(Beginning of Entries supplied)

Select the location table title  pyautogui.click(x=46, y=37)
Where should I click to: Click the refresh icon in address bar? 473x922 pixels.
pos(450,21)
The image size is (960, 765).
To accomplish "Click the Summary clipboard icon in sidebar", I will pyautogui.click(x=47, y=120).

(End of Entries supplied)
(Beginning of Entries supplied)

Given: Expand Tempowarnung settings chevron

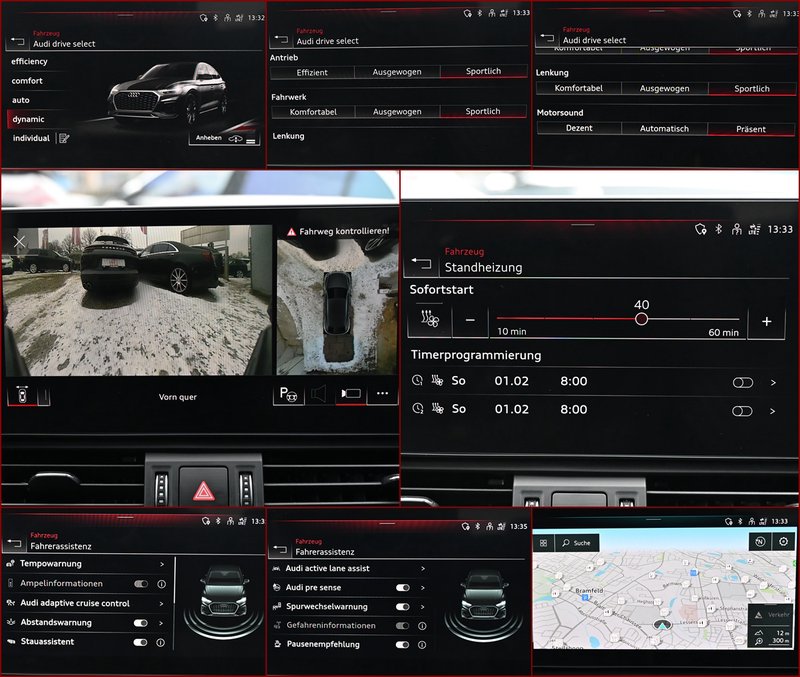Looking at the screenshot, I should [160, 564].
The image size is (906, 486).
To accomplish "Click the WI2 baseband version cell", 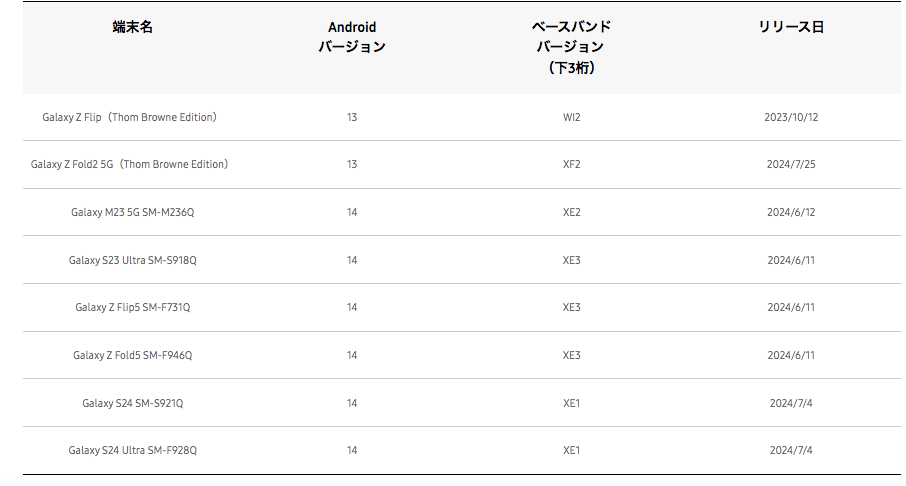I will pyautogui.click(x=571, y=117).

(End of Entries supplied)
(Beginning of Entries supplied)

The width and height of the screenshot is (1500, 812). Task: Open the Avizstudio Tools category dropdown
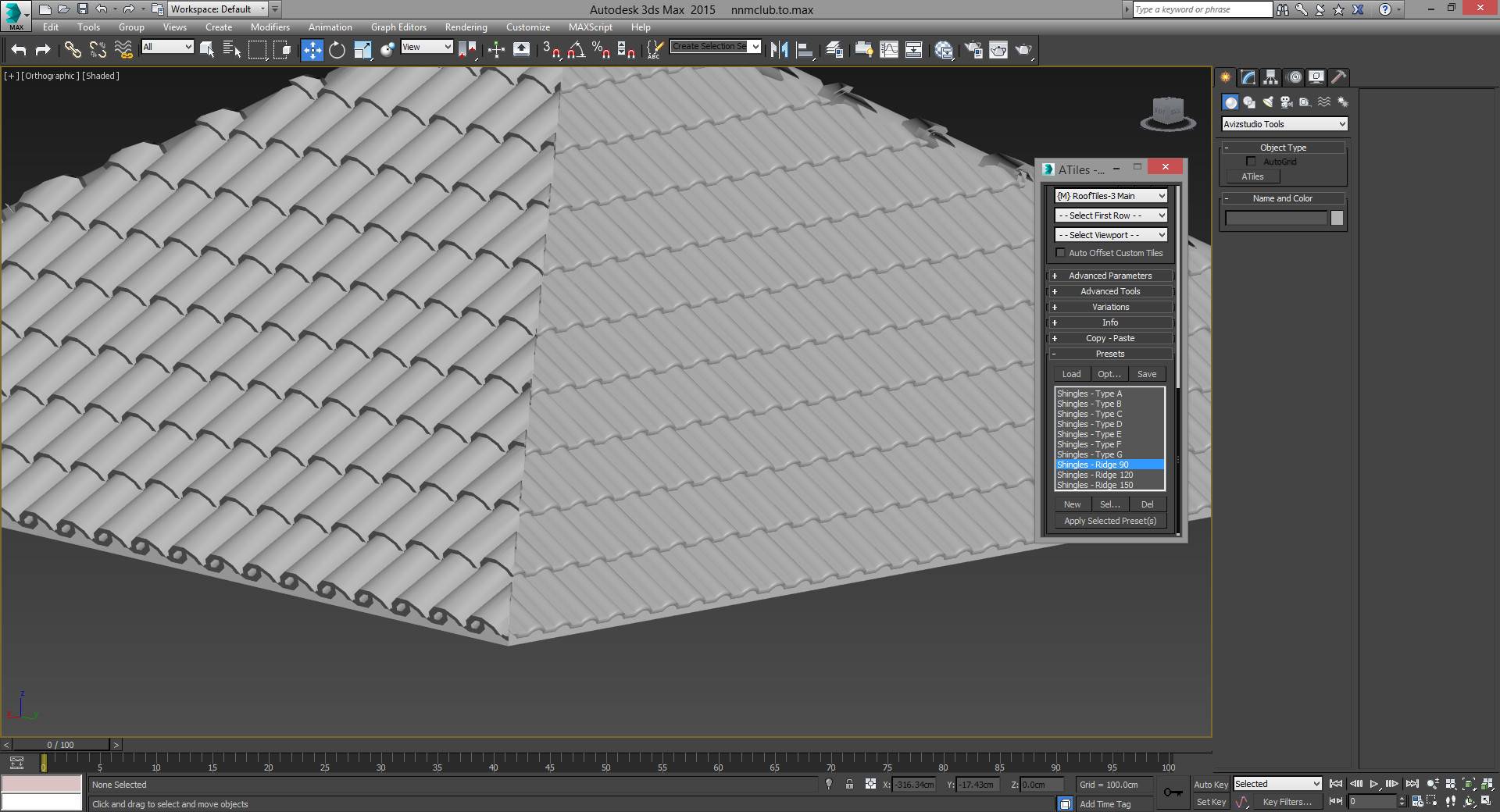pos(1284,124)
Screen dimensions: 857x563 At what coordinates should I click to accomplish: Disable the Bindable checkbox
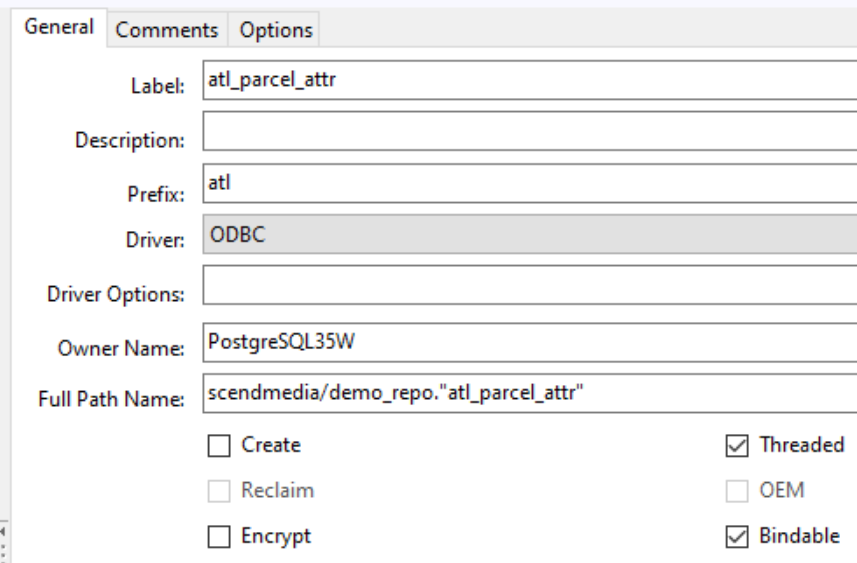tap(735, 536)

(End of Entries supplied)

Task statement =
Across the records above, show each line containing the word "image".

Solution for this exercise =
The image size is (960, 765).
The image size is (906, 486).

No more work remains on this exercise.